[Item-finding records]
⁂

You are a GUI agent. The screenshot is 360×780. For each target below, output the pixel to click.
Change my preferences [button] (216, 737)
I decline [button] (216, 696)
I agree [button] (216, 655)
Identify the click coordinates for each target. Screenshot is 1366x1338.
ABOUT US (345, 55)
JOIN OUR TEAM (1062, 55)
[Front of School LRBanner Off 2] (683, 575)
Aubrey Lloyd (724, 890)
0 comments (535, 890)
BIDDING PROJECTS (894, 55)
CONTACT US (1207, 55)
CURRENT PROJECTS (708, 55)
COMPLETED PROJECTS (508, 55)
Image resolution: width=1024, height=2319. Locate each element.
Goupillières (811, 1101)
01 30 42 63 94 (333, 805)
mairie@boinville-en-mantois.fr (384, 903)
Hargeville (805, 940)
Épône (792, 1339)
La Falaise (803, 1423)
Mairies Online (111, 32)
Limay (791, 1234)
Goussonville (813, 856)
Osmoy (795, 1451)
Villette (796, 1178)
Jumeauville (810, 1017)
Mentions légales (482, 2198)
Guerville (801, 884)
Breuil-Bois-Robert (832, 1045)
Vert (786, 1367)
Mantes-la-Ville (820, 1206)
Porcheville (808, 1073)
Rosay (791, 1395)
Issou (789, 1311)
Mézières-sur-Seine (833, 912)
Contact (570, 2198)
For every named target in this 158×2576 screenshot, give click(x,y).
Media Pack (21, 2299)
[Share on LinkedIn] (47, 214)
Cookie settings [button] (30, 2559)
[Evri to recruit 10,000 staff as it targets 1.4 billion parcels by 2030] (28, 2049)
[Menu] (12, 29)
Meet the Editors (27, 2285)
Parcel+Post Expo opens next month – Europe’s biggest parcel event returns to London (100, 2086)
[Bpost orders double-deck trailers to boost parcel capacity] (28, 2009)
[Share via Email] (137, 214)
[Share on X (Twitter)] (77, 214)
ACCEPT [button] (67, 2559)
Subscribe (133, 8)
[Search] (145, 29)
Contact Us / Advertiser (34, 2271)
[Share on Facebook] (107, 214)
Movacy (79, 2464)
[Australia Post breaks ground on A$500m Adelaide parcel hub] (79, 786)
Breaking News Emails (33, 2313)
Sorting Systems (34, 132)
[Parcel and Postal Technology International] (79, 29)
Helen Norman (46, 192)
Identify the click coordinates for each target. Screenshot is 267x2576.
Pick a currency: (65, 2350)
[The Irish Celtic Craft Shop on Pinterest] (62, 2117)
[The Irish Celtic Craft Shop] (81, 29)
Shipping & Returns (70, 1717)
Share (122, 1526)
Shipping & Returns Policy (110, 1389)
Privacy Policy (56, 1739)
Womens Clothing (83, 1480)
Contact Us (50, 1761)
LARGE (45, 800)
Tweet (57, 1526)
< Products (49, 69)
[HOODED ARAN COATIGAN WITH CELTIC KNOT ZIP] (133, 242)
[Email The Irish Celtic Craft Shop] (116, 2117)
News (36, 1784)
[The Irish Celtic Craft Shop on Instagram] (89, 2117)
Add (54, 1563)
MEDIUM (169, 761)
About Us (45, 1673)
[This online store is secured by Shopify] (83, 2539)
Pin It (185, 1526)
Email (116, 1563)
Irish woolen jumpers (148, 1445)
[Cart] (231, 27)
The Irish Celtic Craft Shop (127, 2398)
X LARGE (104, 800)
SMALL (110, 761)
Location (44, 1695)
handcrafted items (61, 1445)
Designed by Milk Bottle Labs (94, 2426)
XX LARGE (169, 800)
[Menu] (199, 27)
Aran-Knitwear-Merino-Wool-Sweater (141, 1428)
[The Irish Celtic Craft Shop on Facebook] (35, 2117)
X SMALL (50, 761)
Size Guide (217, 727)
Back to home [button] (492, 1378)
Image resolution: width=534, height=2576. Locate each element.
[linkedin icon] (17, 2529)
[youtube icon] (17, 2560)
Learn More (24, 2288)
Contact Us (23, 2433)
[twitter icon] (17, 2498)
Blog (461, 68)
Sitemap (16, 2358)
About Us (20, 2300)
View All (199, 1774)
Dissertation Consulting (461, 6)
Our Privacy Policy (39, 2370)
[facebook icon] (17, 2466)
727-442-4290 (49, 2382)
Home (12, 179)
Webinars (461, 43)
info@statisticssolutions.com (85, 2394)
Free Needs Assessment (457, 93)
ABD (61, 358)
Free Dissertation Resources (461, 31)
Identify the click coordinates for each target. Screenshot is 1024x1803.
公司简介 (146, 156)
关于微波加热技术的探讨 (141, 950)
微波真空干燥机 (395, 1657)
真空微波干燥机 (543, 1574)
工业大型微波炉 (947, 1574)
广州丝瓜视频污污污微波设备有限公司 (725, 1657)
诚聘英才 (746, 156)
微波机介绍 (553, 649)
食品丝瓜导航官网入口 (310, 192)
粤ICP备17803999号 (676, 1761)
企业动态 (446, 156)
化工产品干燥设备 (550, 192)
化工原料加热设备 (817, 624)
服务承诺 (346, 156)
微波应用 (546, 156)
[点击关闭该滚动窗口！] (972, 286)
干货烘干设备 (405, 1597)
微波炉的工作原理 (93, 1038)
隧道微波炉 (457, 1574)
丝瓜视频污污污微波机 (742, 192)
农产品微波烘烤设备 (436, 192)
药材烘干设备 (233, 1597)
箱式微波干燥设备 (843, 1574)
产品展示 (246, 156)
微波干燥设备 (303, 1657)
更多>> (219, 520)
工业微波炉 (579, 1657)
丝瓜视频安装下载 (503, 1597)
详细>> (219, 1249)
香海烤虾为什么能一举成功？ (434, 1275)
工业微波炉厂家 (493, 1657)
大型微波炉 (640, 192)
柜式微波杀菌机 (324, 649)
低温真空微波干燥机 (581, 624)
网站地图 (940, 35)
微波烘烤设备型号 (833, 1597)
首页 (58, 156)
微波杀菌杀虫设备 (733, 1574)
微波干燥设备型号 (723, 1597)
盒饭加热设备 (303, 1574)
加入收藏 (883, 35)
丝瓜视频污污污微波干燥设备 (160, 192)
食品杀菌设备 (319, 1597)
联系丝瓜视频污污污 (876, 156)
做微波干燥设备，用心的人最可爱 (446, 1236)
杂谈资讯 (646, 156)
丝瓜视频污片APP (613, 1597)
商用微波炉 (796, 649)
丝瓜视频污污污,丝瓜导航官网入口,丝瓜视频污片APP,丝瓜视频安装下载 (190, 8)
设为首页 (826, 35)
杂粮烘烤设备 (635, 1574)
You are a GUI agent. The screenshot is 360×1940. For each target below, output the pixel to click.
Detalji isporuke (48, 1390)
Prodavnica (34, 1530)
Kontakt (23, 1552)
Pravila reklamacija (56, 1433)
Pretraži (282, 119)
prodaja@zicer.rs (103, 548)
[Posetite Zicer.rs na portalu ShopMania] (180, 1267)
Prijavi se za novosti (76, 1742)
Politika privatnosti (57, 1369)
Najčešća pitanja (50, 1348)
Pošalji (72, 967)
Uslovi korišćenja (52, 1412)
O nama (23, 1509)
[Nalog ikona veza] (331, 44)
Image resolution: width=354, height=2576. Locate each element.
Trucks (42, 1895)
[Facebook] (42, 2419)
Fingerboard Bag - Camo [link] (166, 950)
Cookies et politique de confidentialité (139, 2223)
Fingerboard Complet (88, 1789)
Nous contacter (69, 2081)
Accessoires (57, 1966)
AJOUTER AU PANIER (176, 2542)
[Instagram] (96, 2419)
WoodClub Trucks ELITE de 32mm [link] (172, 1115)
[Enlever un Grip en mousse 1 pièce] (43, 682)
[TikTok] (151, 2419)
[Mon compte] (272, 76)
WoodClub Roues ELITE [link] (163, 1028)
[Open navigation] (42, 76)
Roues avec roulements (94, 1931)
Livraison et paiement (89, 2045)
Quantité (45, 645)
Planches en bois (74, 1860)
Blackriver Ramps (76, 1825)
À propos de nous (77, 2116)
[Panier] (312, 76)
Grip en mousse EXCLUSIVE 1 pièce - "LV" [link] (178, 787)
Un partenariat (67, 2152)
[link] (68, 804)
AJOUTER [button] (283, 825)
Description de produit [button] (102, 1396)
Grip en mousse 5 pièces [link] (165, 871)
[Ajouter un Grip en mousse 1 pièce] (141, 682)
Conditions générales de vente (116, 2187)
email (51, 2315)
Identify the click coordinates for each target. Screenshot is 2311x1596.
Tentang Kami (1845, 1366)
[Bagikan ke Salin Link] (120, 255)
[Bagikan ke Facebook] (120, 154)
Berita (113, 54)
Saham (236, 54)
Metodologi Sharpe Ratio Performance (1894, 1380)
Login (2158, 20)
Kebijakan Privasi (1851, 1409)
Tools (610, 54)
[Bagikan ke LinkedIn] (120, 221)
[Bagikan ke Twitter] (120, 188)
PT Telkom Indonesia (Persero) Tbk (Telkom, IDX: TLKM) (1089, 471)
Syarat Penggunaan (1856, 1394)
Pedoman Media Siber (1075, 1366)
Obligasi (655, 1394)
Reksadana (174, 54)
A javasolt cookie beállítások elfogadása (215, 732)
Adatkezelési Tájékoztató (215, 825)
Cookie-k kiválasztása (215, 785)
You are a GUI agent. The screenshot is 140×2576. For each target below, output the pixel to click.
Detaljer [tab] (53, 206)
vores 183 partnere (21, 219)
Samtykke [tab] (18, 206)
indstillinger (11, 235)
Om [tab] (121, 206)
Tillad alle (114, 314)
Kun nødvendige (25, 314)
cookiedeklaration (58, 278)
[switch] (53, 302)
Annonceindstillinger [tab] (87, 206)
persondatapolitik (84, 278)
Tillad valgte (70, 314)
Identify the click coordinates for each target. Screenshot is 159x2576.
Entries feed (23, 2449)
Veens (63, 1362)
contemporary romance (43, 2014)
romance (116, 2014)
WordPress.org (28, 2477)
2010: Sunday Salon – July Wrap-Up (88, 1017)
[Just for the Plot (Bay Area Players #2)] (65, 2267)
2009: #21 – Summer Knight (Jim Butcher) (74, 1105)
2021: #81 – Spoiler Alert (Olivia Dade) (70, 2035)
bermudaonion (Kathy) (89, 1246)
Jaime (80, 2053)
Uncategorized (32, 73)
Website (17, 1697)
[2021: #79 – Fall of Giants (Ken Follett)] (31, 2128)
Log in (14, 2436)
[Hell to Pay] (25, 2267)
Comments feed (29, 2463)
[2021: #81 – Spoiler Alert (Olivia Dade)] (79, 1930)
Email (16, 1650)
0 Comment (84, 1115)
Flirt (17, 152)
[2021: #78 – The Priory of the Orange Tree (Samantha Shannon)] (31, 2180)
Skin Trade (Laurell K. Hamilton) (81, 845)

⁂

The problem. In the material, rename "Shipping" to "Delivery" in the stretch from the line with "Breaking News Emails (33, 2313)" through the line with "Tweet (57, 1526)". Give back only those lines, with nothing else changed.

Exercise result.
Breaking News Emails (33, 2313)
Sorting Systems (34, 132)
[Parcel and Postal Technology International] (79, 29)
Helen Norman (46, 192)
Identify the click coordinates for each target. Screenshot is 267x2576.
Pick a currency: (65, 2350)
[The Irish Celtic Craft Shop on Pinterest] (62, 2117)
[The Irish Celtic Craft Shop] (81, 29)
Delivery & Returns (70, 1717)
Share (122, 1526)
Delivery & Returns Policy (110, 1389)
Privacy Policy (56, 1739)
Womens Clothing (83, 1480)
Contact Us (50, 1761)
LARGE (45, 800)
Tweet (57, 1526)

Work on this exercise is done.